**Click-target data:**
________________________

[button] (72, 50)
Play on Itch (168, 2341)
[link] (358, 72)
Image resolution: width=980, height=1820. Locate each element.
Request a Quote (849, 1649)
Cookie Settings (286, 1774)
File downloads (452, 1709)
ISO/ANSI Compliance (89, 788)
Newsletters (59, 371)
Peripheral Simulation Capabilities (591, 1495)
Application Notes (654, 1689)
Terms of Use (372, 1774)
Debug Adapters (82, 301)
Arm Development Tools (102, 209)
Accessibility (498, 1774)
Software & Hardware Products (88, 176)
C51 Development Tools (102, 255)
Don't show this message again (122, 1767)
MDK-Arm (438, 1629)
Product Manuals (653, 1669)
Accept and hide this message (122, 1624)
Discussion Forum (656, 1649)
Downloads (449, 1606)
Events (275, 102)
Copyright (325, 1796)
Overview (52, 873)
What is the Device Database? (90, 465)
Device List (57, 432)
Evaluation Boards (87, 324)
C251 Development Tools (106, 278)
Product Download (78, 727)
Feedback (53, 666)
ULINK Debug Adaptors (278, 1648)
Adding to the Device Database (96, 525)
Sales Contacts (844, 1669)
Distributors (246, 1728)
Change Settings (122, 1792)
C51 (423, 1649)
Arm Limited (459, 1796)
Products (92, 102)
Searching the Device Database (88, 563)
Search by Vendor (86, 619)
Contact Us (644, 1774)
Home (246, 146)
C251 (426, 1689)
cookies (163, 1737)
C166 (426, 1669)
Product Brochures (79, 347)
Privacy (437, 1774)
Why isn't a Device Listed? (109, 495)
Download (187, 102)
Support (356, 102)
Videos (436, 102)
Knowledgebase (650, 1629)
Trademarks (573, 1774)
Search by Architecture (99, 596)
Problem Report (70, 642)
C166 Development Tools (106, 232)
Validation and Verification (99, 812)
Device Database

________________________

**AIM OF THE TASK:** Write out the entries again, switching every "Device Database" to "Chip Catalog" and leaving everything else the same.

**ANSWER:**
[button] (72, 50)
Play on Itch (168, 2341)
[link] (358, 72)
Image resolution: width=980, height=1820. Locate each element.
Request a Quote (849, 1649)
Cookie Settings (286, 1774)
File downloads (452, 1709)
ISO/ANSI Compliance (89, 788)
Newsletters (59, 371)
Peripheral Simulation Capabilities (591, 1495)
Application Notes (654, 1689)
Terms of Use (372, 1774)
Debug Adapters (82, 301)
Arm Development Tools (102, 209)
Accessibility (498, 1774)
Software & Hardware Products (88, 176)
C51 Development Tools (102, 255)
Don't show this message again (122, 1767)
MDK-Arm (438, 1629)
Product Manuals (653, 1669)
Accept and hide this message (122, 1624)
Discussion Forum (656, 1649)
Downloads (449, 1606)
Events (275, 102)
Copyright (325, 1796)
Overview (52, 873)
What is the Chip Catalog? (90, 465)
Device List (57, 432)
Evaluation Boards (87, 324)
C251 Development Tools (106, 278)
Product Download (78, 727)
Feedback (53, 666)
ULINK Debug Adaptors (278, 1648)
Adding to the Chip Catalog (96, 525)
Sales Contacts (844, 1669)
Distributors (246, 1728)
Change Settings (122, 1792)
C51 (423, 1649)
Arm Limited (459, 1796)
Products (92, 102)
Searching the Chip Catalog (88, 563)
Search by Vendor (86, 619)
Contact Us (644, 1774)
Home (246, 146)
C251 (426, 1689)
cookies (163, 1737)
C166 (426, 1669)
Product Brochures (79, 347)
Privacy (437, 1774)
Why isn't a Device Listed? (109, 495)
Download (187, 102)
Support (356, 102)
Videos (436, 102)
Knowledgebase (650, 1629)
Trademarks (573, 1774)
Search by Architecture (99, 596)
Problem Report (70, 642)
C166 Development Tools (106, 232)
Validation and Verification (99, 812)
Chip Catalog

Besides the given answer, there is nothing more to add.